The gathering also underscored the new set of challenges that have come as a result of two decades of breakneck growth.

Protesters for various causes — from pilots working for the airfreight companies that fly Amazon’s planes to animal-rights advocates — swarmed outside the meeting venue, showing how the world’s largest online retailer has become a lightning rod for a wide array of economic and societal issues.

Inside the room, the Rev. Jesse Jackson asked Bezos to make decisive efforts to increase diversity at the company.

“The board (of directors) is still all white,” Jackson said. “It does not represent America’s talent and America’s opportunity.”

Bezos replied that diversity is “very important” to Amazon, and that the company is working on “quite a few initiatives in this area.” Amazon executives described investments in science and technology education as well as the existence of internal “affinity groups” as progress in that direction.

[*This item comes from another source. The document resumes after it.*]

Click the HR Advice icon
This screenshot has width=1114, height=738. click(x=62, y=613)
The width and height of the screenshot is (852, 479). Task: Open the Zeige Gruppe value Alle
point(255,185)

“We’re investigating a mechanism that would interrupt unconscious bias in every one of our processes,” human-resources chief Beth Galetti said.

Political concerns

Politics — and the perceived animosity between Bezos, who owns The Washington Post, and President Donald Trump — also came up.

A shareholder said that he was concerned that Amazon’s stiff opposition to Trump’s proposed travel ban for nationals of certain Muslim countries, as well as Bezos’ ownership of the Post — a newspaper that has aggressively covered the Trump administration — risked “reputational harm” to Amazon and could turn off a large chunk of current and potential customers.

Bezos responded that Amazon, as a company, does not oppose the president nor other elected officials. Rather, it takes an “issue-by-issue approach.” Amazon stood up against the travel ban because the immigration issue is one that directly affects its employees, Bezos said.

Moreover, Amazon has seen four presidents in its life span as a company. “Under all of them, customers have liked low prices, fast delivery, vast selection,” Bezos said.

Another shareholder asked Bezos to use his entrepreneurial prowess to help “people in America to quit screaming at each other. … I want you to be the arbiter,” the shareholder said.

“Civil discourse is a hallmark of a free society,” Bezos answered.

Expanding its territory

Amazon’s business realm is made up of a collection of seemingly disparate activities — from the rental of computing power and data storage, to the development of new retail markets, such as apparel and fresh groceries.

At the gathering, Bezos spelled out how Amazon expands its territory. For a business to spark Amazon’s interest and commitment, “it has to be difficult, distinctive, innovative in some way,” Bezos said.

The business doesn’t need to be a guaranteed success, but it has to be big — and to provide a significant return on capital. The enormous size of Amazon’s “pillars” — multibillion-dollar businesses such as the Prime membership program, cloud-computing unit Amazon Web Services, and its selling platform for third-party merchants — has set a “high bar” for new ventures, Bezos said.

Lightning rod

Protesters representing several activist organizations congregated outside the meeting venue.

Brian Alexander, campaign coordinator for Mercy for Animals, said, “Foie gras is the product of egregious cruelty.” Alexander said Amazon should stop selling foie gras on its site.

Pilots for the airfreight companies contracted by Amazon to fly its Prime Air fleet clamored for better pay and working conditions from their employers. Michael Griffith, a representative of the International Brotherhood of Teamsters, said low pilot morale endangered Amazon’s plans for speedy air transport between its far-flung logistic centers.

“We’re here to help drive Prime Air to be the success Jeff Bezos wants it to be,” he said.

A union seeking to unionize security contractors working at Amazon’s Seattle campus and other activists held a cardboard robot with Bezos’ face on it — a sendup of a widely shared picture in which Bezos, a devotee of automation and spaceflight, piloted a giant robot.

“That image really shows the difference between Bezos and the rest of the leadership, and what’s happening down here on Earth,” said a union organizer who declined to be named. “We’re not robots yet.”